The requirements in this specification can be met by using the instance media feature tag that is defined in [4] (Rosenberg, J., “Obtaining and Using Globally Routable User Agent (UA) URIs (GRUU) in the Session Initiation Protocol (SIP),” February 2005.). This works by addressing a contact header tag that looks like +sip.instance="value", where the value is a URN that uniquely identifies the device. Today the most practical URN to use is the UUID URN (Leach, P., Mealling, M., and R. Salz, “A Universally Unique IDentifier (UUID) URN Namespace,” July 2005.)[3] although other useful URNs might be defined in the future. Media feature tags are described in [2] (Rosenberg, J., Schulzrinne, H., and P. Kyzivat, “Indicating User Agent Capabilities in the Session Initiation Protocol (SIP),” August 2004.) and URNs are defined in [1] (Moats, R., “URN Syntax,” May 1997.).

There have been many suggestions for forming a unique identifier for the device.
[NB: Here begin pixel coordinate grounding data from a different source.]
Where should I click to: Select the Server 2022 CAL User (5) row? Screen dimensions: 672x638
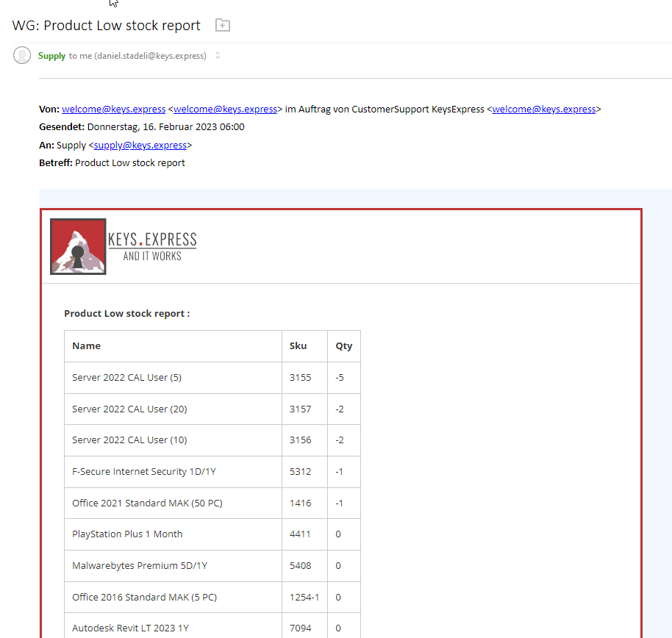(x=126, y=378)
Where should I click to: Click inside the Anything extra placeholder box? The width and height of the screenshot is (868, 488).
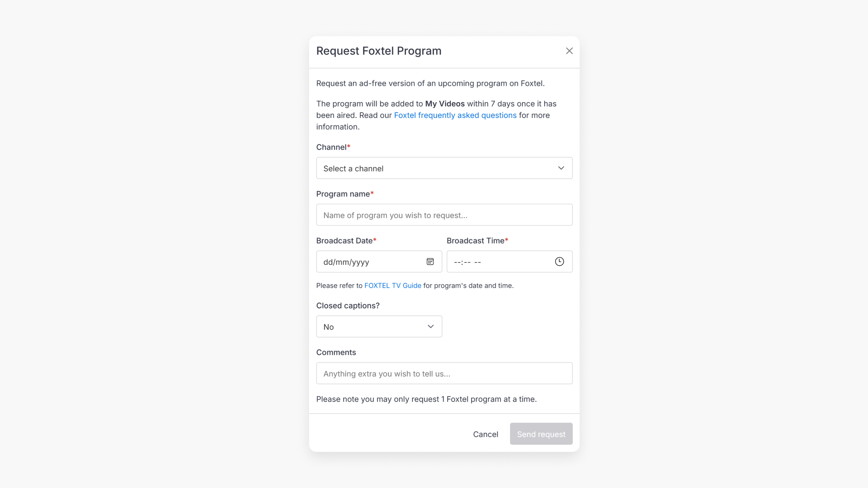[x=444, y=373]
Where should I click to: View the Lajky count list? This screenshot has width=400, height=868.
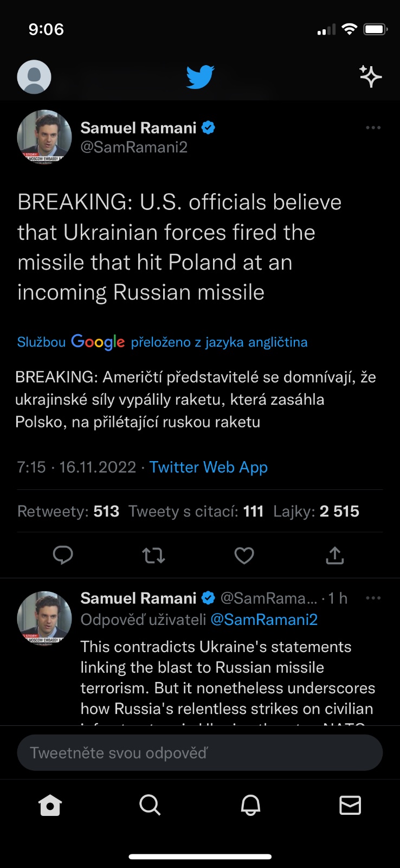tap(316, 511)
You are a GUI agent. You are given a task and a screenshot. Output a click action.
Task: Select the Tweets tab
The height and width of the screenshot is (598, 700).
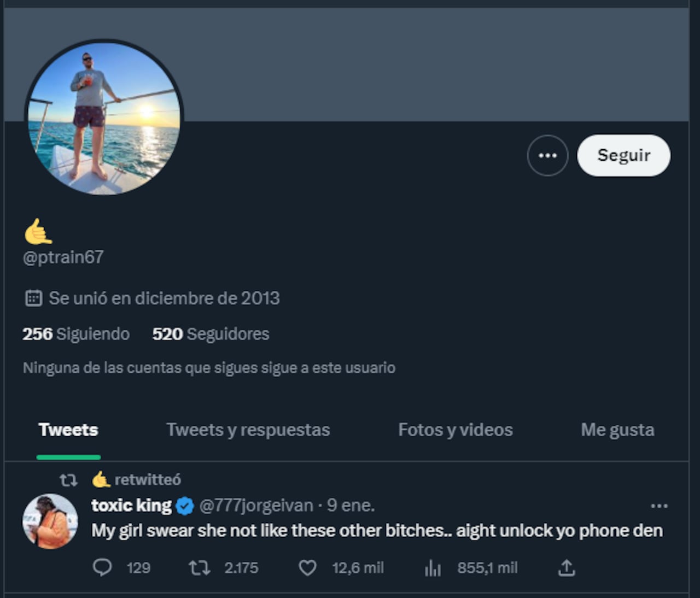pos(68,430)
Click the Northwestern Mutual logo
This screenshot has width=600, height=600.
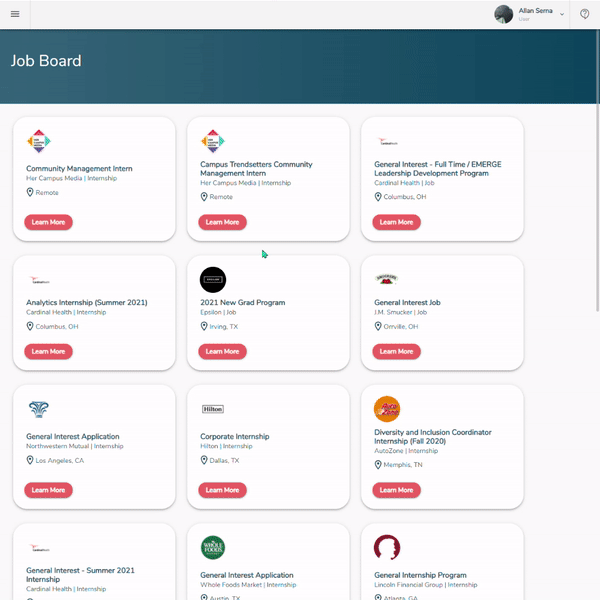39,409
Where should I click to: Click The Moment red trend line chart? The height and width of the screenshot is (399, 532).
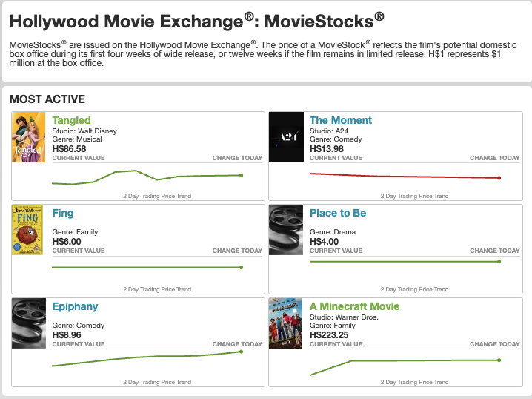(404, 176)
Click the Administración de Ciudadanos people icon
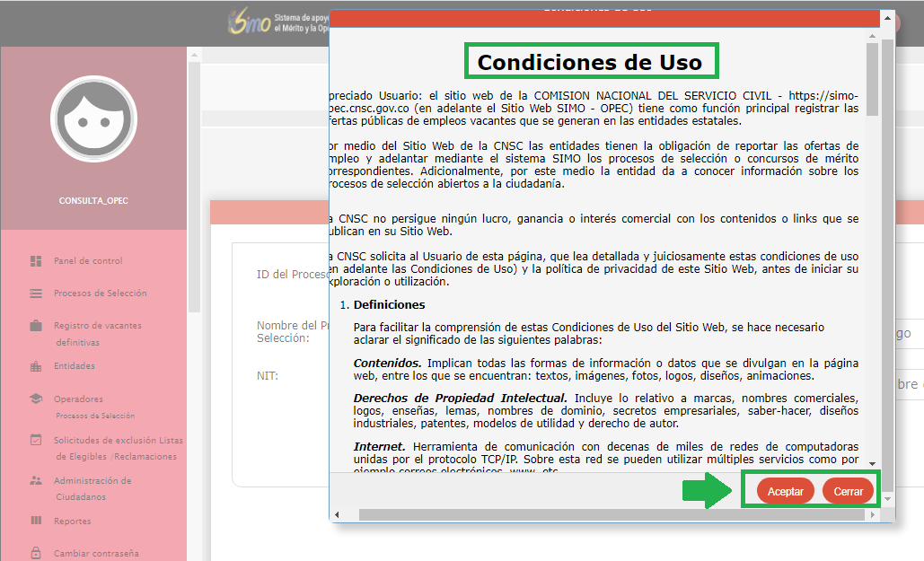This screenshot has width=924, height=561. pos(36,480)
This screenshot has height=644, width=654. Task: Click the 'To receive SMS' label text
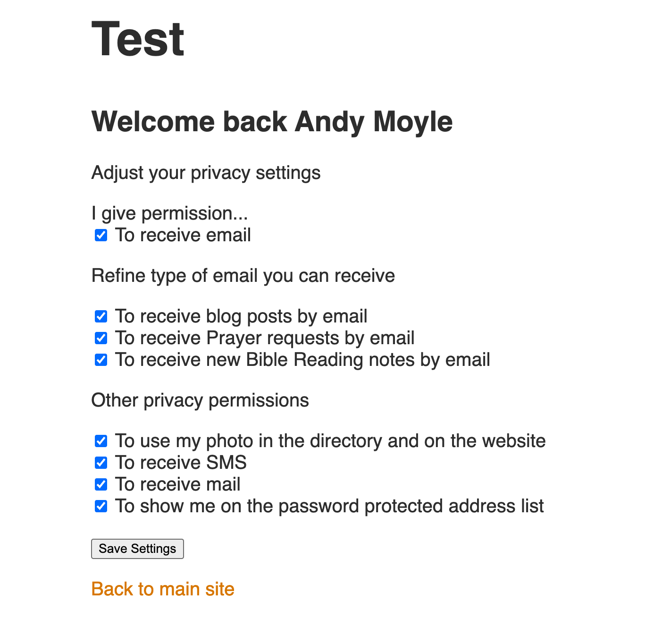[x=181, y=463]
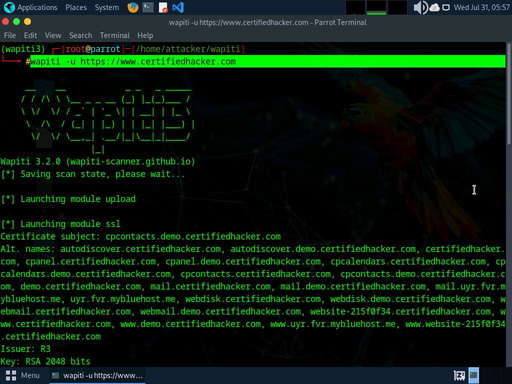Open the Terminal menu
Screen dimensions: 512x384
tap(115, 35)
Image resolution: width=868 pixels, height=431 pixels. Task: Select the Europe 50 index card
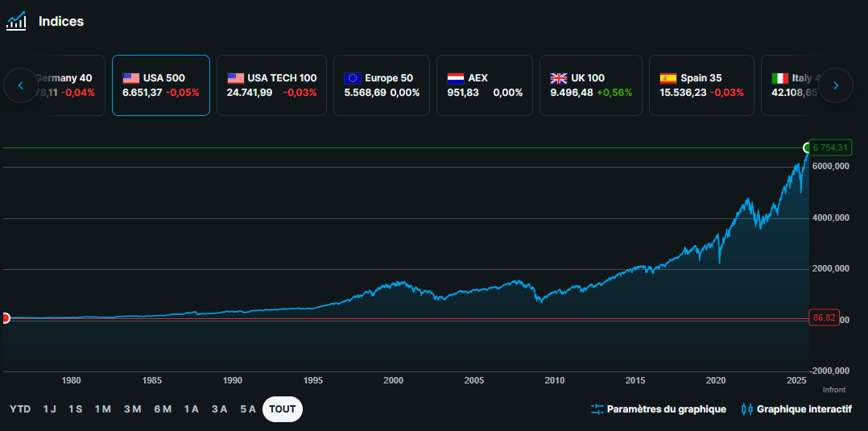[x=382, y=85]
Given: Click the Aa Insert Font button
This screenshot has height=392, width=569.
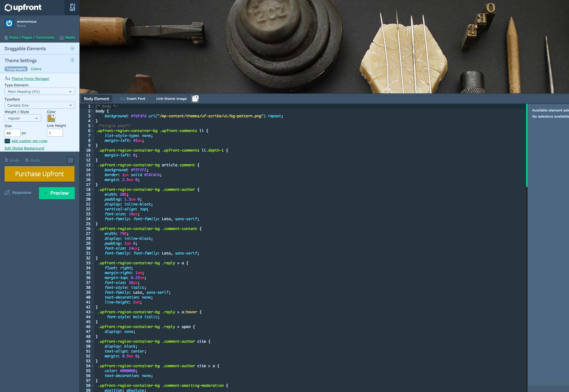Looking at the screenshot, I should tap(132, 99).
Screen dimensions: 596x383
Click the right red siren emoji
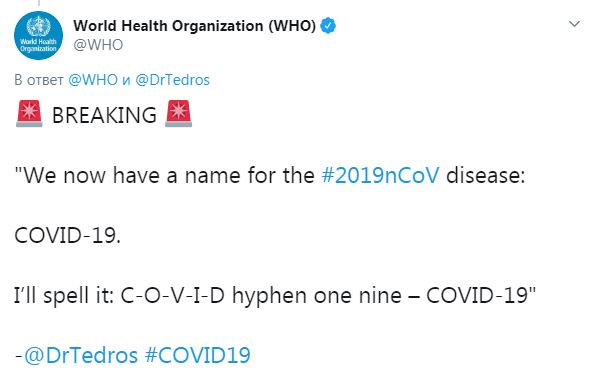tap(179, 114)
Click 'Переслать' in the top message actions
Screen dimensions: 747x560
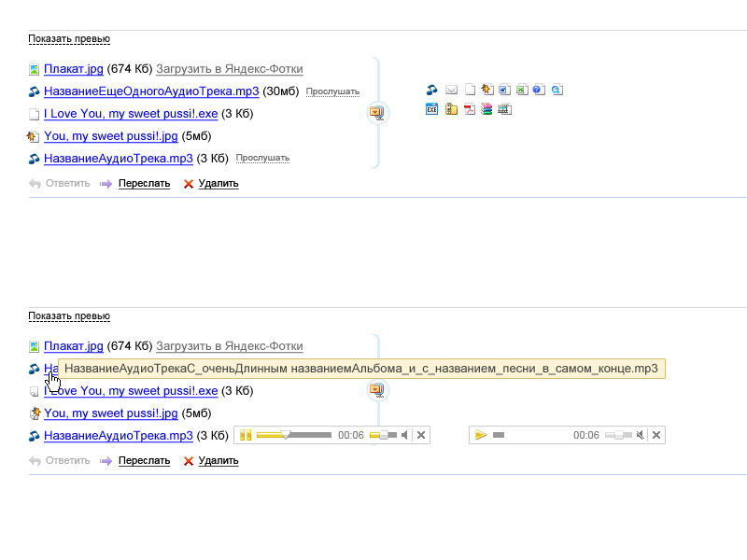(x=144, y=184)
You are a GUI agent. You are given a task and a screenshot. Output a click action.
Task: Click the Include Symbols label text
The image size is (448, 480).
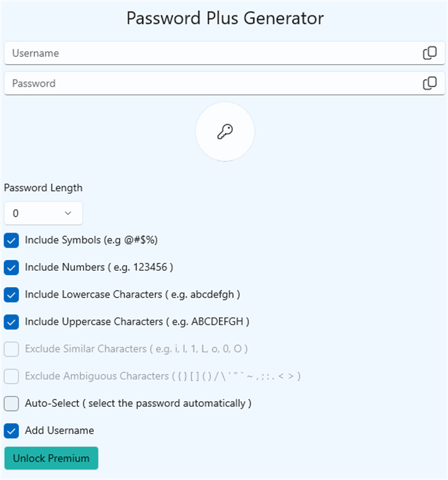click(x=91, y=240)
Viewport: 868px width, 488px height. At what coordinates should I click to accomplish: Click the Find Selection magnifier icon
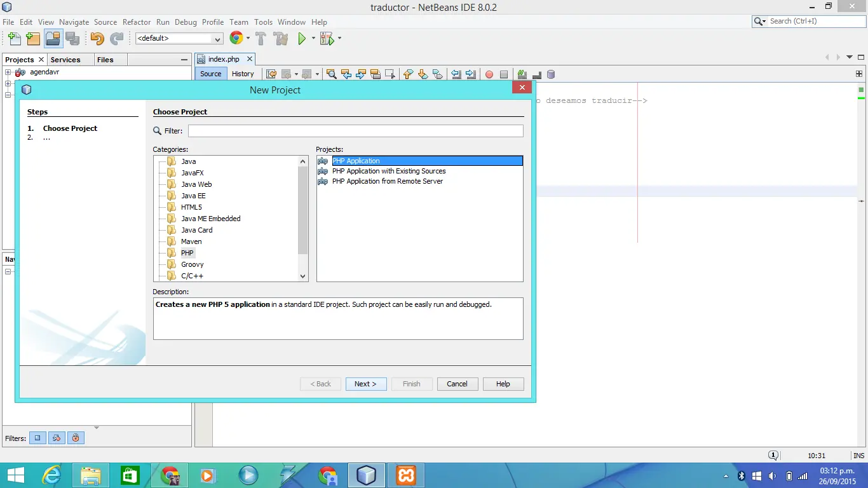pyautogui.click(x=331, y=74)
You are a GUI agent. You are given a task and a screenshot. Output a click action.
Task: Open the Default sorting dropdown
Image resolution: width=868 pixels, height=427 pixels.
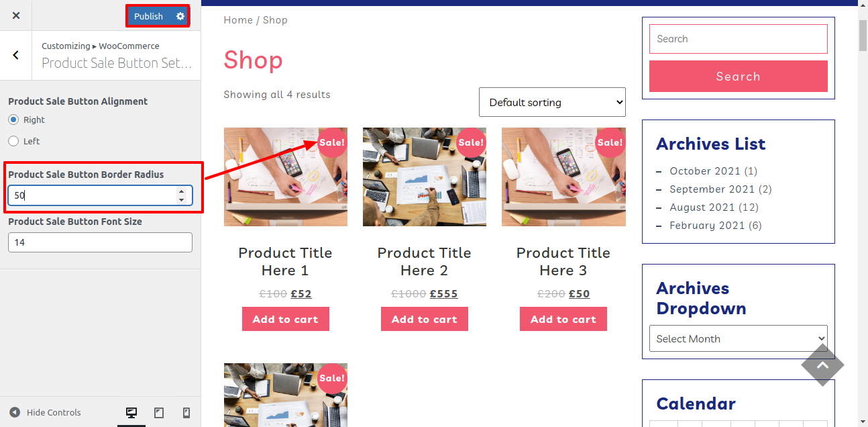click(x=552, y=102)
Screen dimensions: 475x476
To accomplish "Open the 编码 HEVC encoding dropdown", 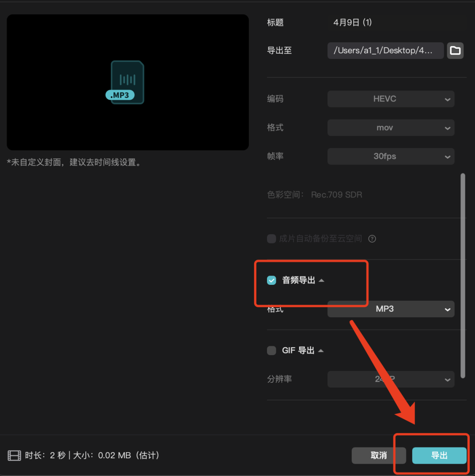I will pos(391,99).
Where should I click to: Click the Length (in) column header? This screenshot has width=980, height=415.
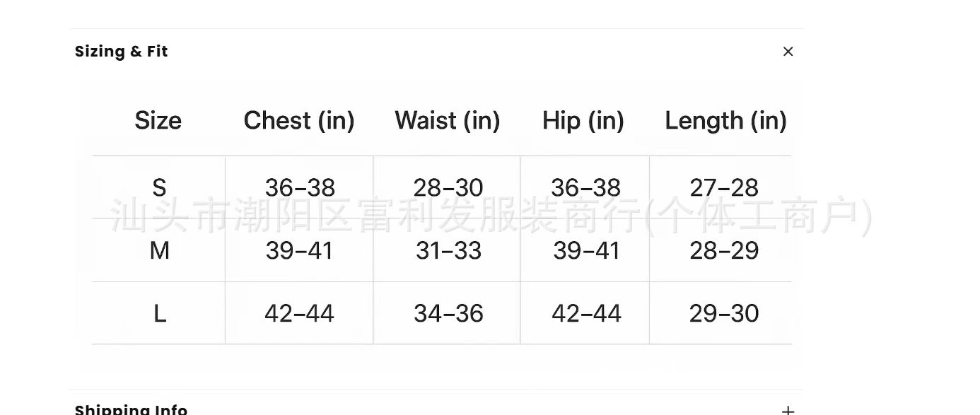click(725, 121)
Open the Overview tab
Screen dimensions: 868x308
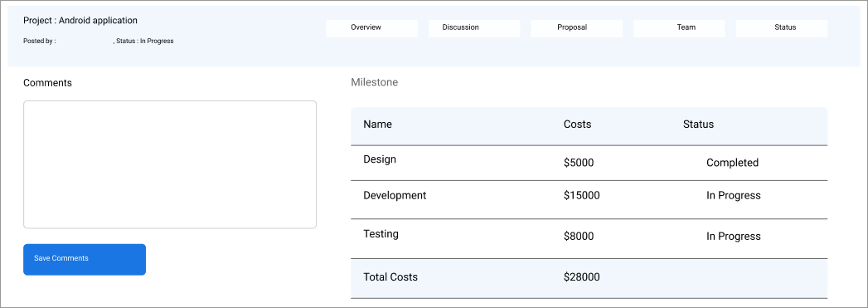tap(371, 28)
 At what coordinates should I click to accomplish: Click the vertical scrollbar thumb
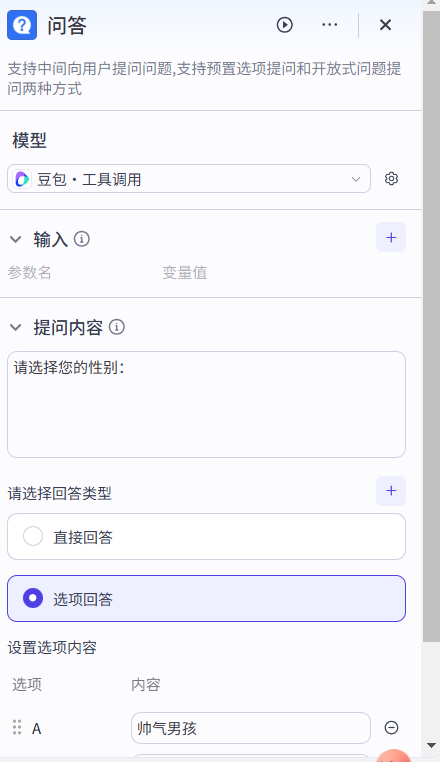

Generally these suggestions split into two categories: using a random number to provide a high likelihood of uniqueness, or using an administratively defined and delegated range of numbers such as ethernet MAC addresses or OIDs to allow a given device to be manufactured with a unique address. The UUID is a particularly simple way of encompassing either or both of these approaches and works for both hard phones and soft phones. A device like a soft phone, when first installed, SHOULD generate a UUID (Leach, P., Mealling, M., and R. Salz, “A Universally Unique IDentifier (UUID) URN Namespace,” July 2005.)[3] and then save this in persistent storage for all future use. For a device such as a hard phone, which will only ever have a single SIP UA present, the UUID can be generated at any time because it is guaranteed that no other UUID is being generated at the same time on that physical device. This means the value of the time component of the UUID can be arbitrarily selected to be any time less than the time when the device was manufactured. A time of 0 (as shown in the example in Section 5 (Example)) is perfectly legal as long as the device knows no other UUIDs were generated at this time. In this case the UUID is roughly equivalent to the MAC address.

If all UAs used a common format for the instance-id, such as UUID, it would make it easier to construct facilities for logging, configuration, and management that used the UUID for correlation.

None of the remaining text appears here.